The windy road to driverless cars historically dates back to an early model created by Houdina Radio Control in 1925, with an ambitious experiment testing a radio-controlled automobile in both the bustling streets of New York and quieter Milwaukee. Houdina’s research, unbeknownst at the time, was the first stop on the path leading to Big Tech’s shiniest pursuits.
Some years after Houdina’s trial run, John McCarthy’s 1969 essay “Computer-Controlled Cars” detailed the specifics of what sorts of hardware would be needed for an “automatic chauffeur.” Carnegie Mellon professor Dean Pomerleau’s 1992 thesis declared that neural nets could let self-driving cars take raw images from the road and output steering controls in real time, leading Pomerleau to put out an autonomous minivan on a road trip from Pittsburgh to San Diego. In 2002, DARPA further kick-started the field with their competition that featured an obstacle course and a $1 million grand prize.
Companies like Google, Waymo and Tesla have since tirelessly pursued developing the technologies that would make driverless cars possible. Some analysts believe that there could be millions of such cars in the next decade.
Amidst this automated rat race, the Society of Automotive Engineers (SAE) stepped in to standardize. They created six levels of driving automation, from 0 (fully manual) to 5 (fully autonomous), which have been adopted by the U.S. Department of Transportation.
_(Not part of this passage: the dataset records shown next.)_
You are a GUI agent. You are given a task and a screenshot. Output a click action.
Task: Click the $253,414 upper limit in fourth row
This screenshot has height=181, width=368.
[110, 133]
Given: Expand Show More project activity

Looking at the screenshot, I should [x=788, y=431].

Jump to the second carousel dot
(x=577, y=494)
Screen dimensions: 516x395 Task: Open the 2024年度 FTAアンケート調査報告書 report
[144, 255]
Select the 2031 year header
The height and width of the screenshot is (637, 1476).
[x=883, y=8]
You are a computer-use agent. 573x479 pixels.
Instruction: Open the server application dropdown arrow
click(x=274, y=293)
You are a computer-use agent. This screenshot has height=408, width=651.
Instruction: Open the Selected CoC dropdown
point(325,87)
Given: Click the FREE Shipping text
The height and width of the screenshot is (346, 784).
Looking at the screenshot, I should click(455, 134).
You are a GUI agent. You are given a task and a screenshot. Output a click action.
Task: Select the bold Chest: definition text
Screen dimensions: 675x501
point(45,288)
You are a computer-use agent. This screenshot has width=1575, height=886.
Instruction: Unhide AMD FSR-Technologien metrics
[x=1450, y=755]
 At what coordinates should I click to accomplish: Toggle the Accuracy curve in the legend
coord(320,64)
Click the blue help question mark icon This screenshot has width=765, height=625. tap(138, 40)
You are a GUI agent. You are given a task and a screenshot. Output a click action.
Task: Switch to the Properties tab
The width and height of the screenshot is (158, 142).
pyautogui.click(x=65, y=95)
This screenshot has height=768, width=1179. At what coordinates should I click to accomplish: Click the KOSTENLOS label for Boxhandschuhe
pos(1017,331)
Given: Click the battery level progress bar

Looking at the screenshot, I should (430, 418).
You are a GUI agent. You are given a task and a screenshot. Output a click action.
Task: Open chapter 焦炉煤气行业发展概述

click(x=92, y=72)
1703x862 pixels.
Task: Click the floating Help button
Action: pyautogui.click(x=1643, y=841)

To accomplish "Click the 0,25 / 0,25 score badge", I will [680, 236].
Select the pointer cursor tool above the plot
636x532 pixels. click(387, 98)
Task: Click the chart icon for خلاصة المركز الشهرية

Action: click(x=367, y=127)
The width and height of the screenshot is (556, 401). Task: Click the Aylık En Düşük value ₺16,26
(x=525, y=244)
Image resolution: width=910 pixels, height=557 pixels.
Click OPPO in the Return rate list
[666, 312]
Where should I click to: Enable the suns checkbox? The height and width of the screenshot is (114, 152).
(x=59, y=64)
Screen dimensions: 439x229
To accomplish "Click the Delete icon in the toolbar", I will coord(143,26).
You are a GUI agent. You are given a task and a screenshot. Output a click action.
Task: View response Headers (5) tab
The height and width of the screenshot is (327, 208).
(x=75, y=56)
LEVEL 0: No Driving Automation
Just as it sounds, there’s no automation here: the human is in full control of all driving tasks with zero assistance.
LEVEL 1: Driver Assistance
This is the lowest level of assistance. The human is in full control, but gets a little guidance from a single advanced driver assistance system (ADAS), for things like acceleration, cruise control or braking — but only for one task at a time.
LEVEL 2: Partial Driving Automation
With partial automation, the driver is still in full control, with full attention to the road, but the “help” is a little more refined. The ADAS has combined automated functions, which for the human means the system could potentially control both steering and braking/accelerating simultaneously.
LEVEL 3: Conditional Driving Automation
Imagine a fully automated assembly line that requires full human supervision in case of a needed override — that’s essentially how level three works. In this case, the vehicle can operate on its own in certain circumstances. Functions like steering, braking, and acceleration are automated, but the driver has to be ready to step in.
LEVEL 4: High Driving Automation
At this level, it’s “minds off,” as the car can perform all driving tasks, and can intervene if something goes awry. That said, Level 4 only works for location-restricted trips driving from point A to point B and back — think autonomous Uber Eats deliveries.
LEVEL 5: Full automation
Full automation: the aspirational goal for vehicles of the future. With fully automated self-driving cars, you could basically read a book or play on your phone, as the vehicle can perform all driving tasks under all circumstances.
Although the six levels aim to systematize conventional levels of AV, and focus on required driver engagement, MIT CSAIL researcher Alexander Amini believes that levels of autonomy “ultimately need to take into account both the task and driver attention required, as well as the complexity of the environment in which the vehicle is capable of operating if these levels will be used as uniform progress markers.”